Open Access: This article is an open-access article that was selected by an in-house editor and fully peer-reviewed by external reviewers. It is distributed in accordance with the Creative Commons Attribution NonCommercial (CC BY-NC 4.0) license, which permits others to distribute, remix, adapt, build upon this work non-commercially, and license their derivative works on different terms, provided the original work is properly cited and the use is non-commercial. See: https://creativecommons.org/Licenses/by-nc/4.0/
Corresponding author: Ilya D Klabukov, PhD, Director, Department of Regenerative Medicine, National Medical Research Radiological Center of the Ministry of Health of the Russian Federation, No. 4 Koroleva Street, Obninsk 249036, Russia. ilya.klabukov@gmail.com
Received: September 18, 2025 Revised: September 30, 2025 Accepted: October 22, 2025 Published online: November 28, 2025 Processing time: 71 Days and 12.5 Hours
Abstract
We read with great interest the advanced research article by He et al, which reported a marked upregulation of peroxiredoxin 1 mRNA and protein levels in colorectal cancer tissues. A central finding of this study was the demonstration of distinct heterogeneity in cell death mechanisms between normal and malignant cells.

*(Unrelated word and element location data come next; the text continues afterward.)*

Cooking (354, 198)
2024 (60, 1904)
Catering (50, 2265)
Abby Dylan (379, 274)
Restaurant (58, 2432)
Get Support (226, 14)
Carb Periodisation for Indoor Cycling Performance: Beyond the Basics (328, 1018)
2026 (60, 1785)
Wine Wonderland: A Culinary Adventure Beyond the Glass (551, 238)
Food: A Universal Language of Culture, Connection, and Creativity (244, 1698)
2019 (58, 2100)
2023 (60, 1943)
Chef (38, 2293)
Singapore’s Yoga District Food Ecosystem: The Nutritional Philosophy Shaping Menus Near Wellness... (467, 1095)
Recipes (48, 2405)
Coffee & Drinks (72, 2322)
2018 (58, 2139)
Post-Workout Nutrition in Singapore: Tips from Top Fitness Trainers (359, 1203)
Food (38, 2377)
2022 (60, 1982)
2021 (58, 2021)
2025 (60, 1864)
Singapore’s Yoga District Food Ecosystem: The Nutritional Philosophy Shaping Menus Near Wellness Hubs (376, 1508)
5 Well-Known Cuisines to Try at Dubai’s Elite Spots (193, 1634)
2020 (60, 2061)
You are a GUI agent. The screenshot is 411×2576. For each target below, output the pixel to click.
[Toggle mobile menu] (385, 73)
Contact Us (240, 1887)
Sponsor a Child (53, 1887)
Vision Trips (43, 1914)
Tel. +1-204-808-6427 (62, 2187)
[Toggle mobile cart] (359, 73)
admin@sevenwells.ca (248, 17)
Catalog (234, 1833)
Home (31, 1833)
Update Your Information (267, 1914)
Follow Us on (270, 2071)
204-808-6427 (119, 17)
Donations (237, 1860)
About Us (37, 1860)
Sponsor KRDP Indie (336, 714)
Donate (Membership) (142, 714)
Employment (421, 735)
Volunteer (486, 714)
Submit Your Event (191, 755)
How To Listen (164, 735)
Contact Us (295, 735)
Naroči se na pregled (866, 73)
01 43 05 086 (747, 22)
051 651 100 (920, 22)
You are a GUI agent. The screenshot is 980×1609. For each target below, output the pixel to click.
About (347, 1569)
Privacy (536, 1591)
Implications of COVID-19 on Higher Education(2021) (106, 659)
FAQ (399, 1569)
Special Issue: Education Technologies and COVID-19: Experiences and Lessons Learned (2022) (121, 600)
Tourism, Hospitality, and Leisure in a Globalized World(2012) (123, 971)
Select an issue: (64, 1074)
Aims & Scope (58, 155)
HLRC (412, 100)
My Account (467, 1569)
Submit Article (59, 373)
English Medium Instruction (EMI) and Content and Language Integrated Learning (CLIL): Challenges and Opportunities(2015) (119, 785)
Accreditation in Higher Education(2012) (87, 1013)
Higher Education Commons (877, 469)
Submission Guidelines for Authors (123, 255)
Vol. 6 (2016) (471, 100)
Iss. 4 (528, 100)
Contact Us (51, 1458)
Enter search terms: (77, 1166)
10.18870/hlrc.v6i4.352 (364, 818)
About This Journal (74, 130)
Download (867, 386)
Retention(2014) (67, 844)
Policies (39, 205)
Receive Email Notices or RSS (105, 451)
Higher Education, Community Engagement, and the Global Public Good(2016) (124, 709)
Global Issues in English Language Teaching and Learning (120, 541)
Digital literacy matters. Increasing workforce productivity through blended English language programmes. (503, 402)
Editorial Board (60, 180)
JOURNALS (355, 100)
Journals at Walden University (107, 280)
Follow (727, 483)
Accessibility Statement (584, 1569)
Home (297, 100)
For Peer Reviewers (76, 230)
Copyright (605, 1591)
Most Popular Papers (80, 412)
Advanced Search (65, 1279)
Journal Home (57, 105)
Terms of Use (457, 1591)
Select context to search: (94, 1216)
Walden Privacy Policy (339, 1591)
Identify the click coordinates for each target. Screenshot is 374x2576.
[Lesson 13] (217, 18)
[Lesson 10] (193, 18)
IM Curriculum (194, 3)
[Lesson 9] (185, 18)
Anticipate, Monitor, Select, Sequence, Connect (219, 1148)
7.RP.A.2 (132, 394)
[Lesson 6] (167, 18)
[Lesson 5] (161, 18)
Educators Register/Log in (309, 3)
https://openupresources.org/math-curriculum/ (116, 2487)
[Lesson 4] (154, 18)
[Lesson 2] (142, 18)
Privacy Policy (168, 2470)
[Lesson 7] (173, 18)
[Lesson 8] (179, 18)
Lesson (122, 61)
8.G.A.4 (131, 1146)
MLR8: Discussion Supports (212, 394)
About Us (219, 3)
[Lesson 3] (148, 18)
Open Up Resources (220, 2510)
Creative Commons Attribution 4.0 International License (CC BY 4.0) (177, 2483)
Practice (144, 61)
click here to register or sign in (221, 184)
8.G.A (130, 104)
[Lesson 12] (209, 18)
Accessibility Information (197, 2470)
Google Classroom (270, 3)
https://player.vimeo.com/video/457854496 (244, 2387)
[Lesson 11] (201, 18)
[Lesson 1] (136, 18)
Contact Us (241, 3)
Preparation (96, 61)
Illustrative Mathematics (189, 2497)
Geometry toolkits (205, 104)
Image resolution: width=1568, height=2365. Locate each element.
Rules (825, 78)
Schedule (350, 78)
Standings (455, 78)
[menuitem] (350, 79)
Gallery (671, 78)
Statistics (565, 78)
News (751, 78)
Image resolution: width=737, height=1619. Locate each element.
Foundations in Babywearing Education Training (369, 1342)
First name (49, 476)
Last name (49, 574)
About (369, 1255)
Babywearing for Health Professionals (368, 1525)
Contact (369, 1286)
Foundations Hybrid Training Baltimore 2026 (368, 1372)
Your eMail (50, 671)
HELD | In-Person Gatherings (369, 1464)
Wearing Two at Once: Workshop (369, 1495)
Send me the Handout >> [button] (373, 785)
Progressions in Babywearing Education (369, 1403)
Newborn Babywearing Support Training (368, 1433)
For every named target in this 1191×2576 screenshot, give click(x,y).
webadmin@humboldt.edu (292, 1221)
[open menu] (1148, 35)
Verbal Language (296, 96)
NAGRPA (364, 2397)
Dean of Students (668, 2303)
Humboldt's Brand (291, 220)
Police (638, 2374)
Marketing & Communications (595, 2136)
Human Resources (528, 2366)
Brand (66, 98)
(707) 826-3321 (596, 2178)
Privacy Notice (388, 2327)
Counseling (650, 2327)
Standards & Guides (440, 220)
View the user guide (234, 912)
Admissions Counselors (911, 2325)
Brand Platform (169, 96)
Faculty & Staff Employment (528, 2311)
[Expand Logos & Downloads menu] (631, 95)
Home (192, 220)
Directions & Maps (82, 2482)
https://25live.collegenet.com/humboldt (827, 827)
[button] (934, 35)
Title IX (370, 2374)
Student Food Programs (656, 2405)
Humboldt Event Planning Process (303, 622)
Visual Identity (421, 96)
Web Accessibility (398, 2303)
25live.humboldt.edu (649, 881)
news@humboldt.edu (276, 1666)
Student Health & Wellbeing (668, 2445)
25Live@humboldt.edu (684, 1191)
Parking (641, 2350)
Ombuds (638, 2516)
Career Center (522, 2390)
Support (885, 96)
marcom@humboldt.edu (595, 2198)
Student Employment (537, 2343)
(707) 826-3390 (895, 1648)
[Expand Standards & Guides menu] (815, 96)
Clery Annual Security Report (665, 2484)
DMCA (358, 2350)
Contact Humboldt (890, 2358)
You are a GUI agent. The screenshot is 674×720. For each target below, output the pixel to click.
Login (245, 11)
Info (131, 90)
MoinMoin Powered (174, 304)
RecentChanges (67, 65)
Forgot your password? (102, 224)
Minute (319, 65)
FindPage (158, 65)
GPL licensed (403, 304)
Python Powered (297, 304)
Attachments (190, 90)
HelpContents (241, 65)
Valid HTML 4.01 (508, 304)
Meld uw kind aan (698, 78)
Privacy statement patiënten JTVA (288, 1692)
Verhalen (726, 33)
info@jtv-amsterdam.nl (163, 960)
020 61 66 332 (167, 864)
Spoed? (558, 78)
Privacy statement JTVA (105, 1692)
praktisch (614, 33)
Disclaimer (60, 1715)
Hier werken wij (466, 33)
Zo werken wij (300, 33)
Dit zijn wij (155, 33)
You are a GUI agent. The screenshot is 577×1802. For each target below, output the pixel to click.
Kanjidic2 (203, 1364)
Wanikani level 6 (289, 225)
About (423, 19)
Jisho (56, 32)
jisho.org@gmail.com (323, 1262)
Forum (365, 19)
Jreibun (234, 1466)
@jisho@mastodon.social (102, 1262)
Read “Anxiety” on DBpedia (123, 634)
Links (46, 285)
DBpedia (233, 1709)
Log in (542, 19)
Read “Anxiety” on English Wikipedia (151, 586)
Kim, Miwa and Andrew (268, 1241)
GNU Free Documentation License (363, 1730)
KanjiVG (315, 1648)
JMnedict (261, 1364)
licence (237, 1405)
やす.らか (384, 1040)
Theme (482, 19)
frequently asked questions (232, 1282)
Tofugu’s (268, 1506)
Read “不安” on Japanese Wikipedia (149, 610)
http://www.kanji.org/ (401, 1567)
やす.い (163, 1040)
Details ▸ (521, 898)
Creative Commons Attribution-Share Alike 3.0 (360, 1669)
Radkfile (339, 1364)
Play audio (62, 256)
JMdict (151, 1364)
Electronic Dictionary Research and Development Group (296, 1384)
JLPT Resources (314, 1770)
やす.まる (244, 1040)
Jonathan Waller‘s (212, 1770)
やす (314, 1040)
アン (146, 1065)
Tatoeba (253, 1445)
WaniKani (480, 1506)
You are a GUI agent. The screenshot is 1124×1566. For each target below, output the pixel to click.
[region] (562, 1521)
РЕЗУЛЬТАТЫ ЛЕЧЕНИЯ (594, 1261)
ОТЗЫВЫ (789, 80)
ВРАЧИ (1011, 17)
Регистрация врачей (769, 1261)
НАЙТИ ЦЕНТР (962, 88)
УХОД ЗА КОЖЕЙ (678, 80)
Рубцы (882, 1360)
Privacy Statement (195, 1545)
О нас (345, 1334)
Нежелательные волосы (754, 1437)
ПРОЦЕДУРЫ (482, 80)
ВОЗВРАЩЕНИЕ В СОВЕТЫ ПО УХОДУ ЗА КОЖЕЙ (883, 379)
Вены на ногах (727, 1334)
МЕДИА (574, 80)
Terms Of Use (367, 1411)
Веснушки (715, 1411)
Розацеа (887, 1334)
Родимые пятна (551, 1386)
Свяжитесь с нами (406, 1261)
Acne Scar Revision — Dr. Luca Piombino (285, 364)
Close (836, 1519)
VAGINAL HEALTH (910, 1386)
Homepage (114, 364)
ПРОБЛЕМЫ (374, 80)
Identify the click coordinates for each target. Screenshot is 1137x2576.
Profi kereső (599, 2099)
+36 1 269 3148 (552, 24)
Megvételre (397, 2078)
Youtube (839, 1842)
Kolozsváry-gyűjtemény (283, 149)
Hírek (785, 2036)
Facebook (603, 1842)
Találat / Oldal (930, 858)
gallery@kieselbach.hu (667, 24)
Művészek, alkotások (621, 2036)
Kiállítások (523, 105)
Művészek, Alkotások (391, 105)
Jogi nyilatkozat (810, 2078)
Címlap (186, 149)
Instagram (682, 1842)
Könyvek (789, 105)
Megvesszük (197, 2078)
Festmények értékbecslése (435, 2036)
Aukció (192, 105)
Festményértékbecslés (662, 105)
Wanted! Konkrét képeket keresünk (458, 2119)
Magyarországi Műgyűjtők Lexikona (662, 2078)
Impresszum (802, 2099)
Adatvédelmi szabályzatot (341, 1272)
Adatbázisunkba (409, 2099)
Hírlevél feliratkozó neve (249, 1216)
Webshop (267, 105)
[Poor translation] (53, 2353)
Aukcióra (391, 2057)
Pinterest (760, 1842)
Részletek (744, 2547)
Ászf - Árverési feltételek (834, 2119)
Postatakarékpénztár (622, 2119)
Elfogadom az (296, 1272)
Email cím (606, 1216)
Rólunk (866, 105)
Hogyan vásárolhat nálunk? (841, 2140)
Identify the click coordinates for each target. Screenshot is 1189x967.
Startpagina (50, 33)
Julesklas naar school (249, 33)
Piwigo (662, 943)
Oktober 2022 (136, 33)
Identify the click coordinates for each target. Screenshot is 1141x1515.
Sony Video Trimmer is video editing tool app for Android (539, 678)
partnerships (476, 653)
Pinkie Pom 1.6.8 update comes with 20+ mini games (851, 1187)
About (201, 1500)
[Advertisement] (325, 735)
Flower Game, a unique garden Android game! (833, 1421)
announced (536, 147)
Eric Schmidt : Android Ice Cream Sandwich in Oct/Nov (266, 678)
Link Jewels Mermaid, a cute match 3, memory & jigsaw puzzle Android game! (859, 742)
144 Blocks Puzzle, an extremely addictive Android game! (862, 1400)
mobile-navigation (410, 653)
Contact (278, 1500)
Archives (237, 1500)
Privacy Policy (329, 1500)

Current evidence indicates the existence of at least 12 subtypes of programmed cell death, each characterized by unique molecular signatures. The findings of this study have the potential to advance the development of personalized therapies that target cancer cells, representing a promising step forward in cancer treatment. Further advances in targeted mRNA therapy could be achieved by selectively shifting the regulation of cancer cells toward specific pathways of cellular death.
Core Tip: The molecular patterns of the special types of programmed cell death, such as apoptosis, pyroptosis, ferroptosis, and necroptosis, in cancer cells caused by altered regulation, could improve the effectiveness of mRNA vaccines and targeted therapies by overcoming the barrier function of the tumor microenvironment. Activation of specific pathways to overcome the barrier function in cancer treatment represents a promising strategy for targeted cellular and gene therapies, and also enhances radiosensitivity in radiation therapy.